Talk:64-bit Identifiers

From OpenStreetMap Wiki
Jump to navigation Jump to search

Osmosis

about Osmosis: I have no problems in cuttings files using polygons. Please be more specific about "filters", osmosis-version, ... wambacher 16:00 Feb, 6 2013

Did you try with big node ids? See this message: osmosis will fail when it encounters id too big for int32. --Zverik (talk) 18:55, 6 February 2013 (UTC)
I did - like wambacher - try with Frederiks 64-bit test data set. Polygon filtering (--bp) went just fine, no problems there. Is that code you're pointing to still being used? Or does the size of an int (which the piece of code casts to) depend on the Java VM? --Oli-Wan (talk)
In Java the size of int (32bit) and long (64bit) is fixed. To have 64bit a long must be used. If the source uses int then it's broken. See JVM specification [1] --Stephankn (talk) 21:21, 6 February 2013 (UTC)
Thanks Stephankn, as a C++ user I normally expect integers to have varying widths on every platform...
I just searched the code for uses of the LongAsInt code pointed to by Zverik. In EntityBuilder.java and CommonEntityData.java it operates only on changeset IDs, which will not cause trouble in the near future. The code in BitSetIdTracker.java and ListIdTracker.java, however, seems problematic as it contains various int's and also uses the LongAsInt code. Are those IdTracker implementations actually being used, perhaps only if certain operations are being carried out? As said above, polygon filtering worked fine for me.
Having had another glimpse at the code, it appears to me that DynamicIdTracker is always used whenever an IdTracker is needed. If that impression is true, then yes, the two other IdTrackers are broken (or will be soon), but osmosis will still continue working as it does not use those trackers. --Oli-Wan (talk)
DynamicIdTracker is just a wrapper class for BitSetIdTracker and ListIdTracker. But it puzzles me if osmosis works on the test data. LongAsInt is a possible problem, and as long as it exists and is being used, we can't be sure osmosis will work fine with big ids, even if it passes some tests. --Zverik (talk) 05:13, 7 February 2013 (UTC)
I think the puzzle has now been solved by Brett. If I understand correctly, osmosis 0.41 is mostly 231-proof, the only exceptions being the options --used-node and --used-way. I suggest to rewrite the remark on the wiki page correspondingly, e.g.
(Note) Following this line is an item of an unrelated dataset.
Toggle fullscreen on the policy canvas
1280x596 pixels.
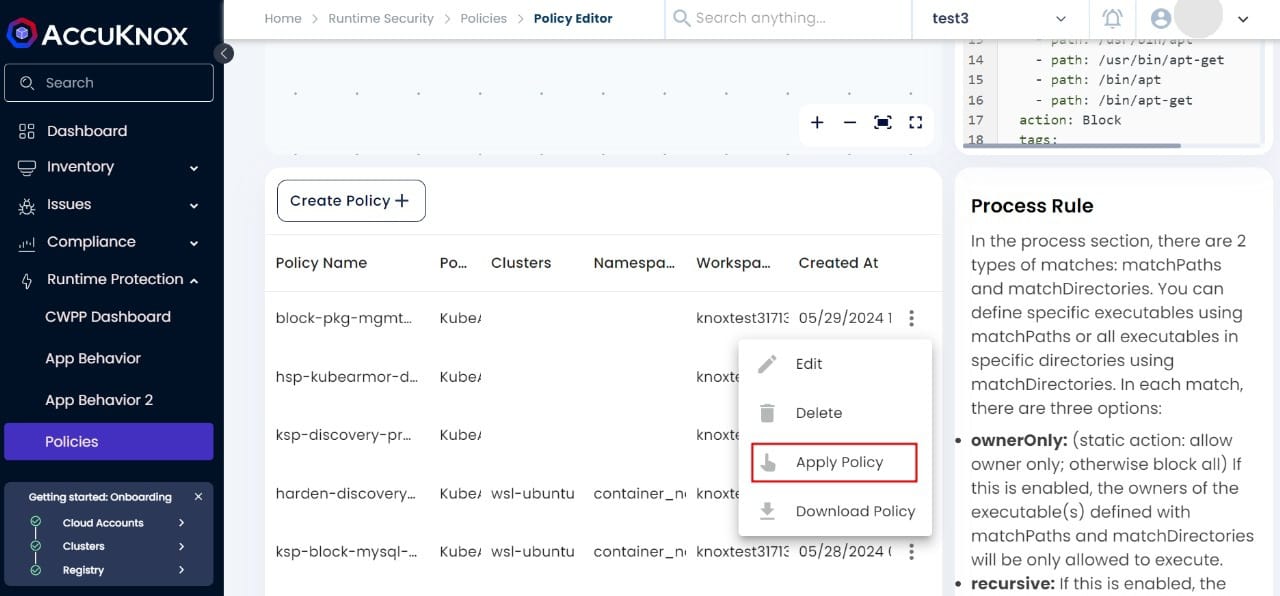click(915, 122)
Osmosis: Recent versions (in particular, the current version 0.41) will work in most cases, with the following exception: the options --used-node or --used-way will, in general, break, unless the additional option idTracker=Dynamic is supplied. Alternatively, use the GitHub code as of October 26, 2012, or later (or version 0.42, when released), which is expected to be completely 231-proof (and uses the dynamic IdTracker by default).

--Oli-Wan (talk) 11:05, 7 February 2013 (UTC)
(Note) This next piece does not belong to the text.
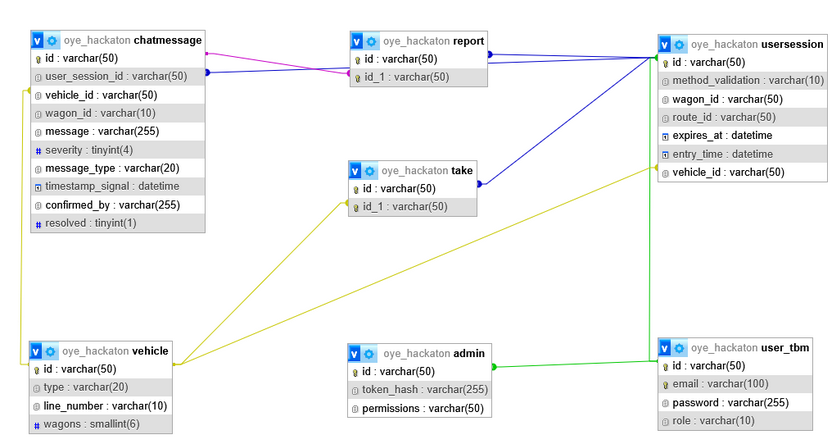Collapse the take table column list
The image size is (830, 442).
click(356, 171)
How about limits for relation members

We've seen some people importing relations with largely more than 2^15 members (i.e. exceeding the positive 16-bit limit) and even 2^31 members (i.e. exceeding the positive 32-bit limit, for collecting DMT elevation nodes in Brazil). The last import for Brazil caused major problems in rendering tools.

We need to document that the 16-bit limit (strongly suggested for modelizing data) may be inappropriate but we need to discuss how to handle these giant relations (in my opinion this should still stay largely below the 32 bit limit): the OSM API does not restrict such imports. Howeer I don't think it's in out interest to support them. 32-bit may be acceptable in an interim period (i.e. tools should be prepared to support 32-bit limits without failing, even if finally they'll choose to ignore these members, or just keep their relation members and way members).

But the OSM API should now check that the 2^31-1 limit is not exceeded and reject the data as invalid, forcing users to remodel their collections in more maintainable objects. But all relations with more than 2^15-1 members are suspect and should be signaled in QA tools, even if they are valid.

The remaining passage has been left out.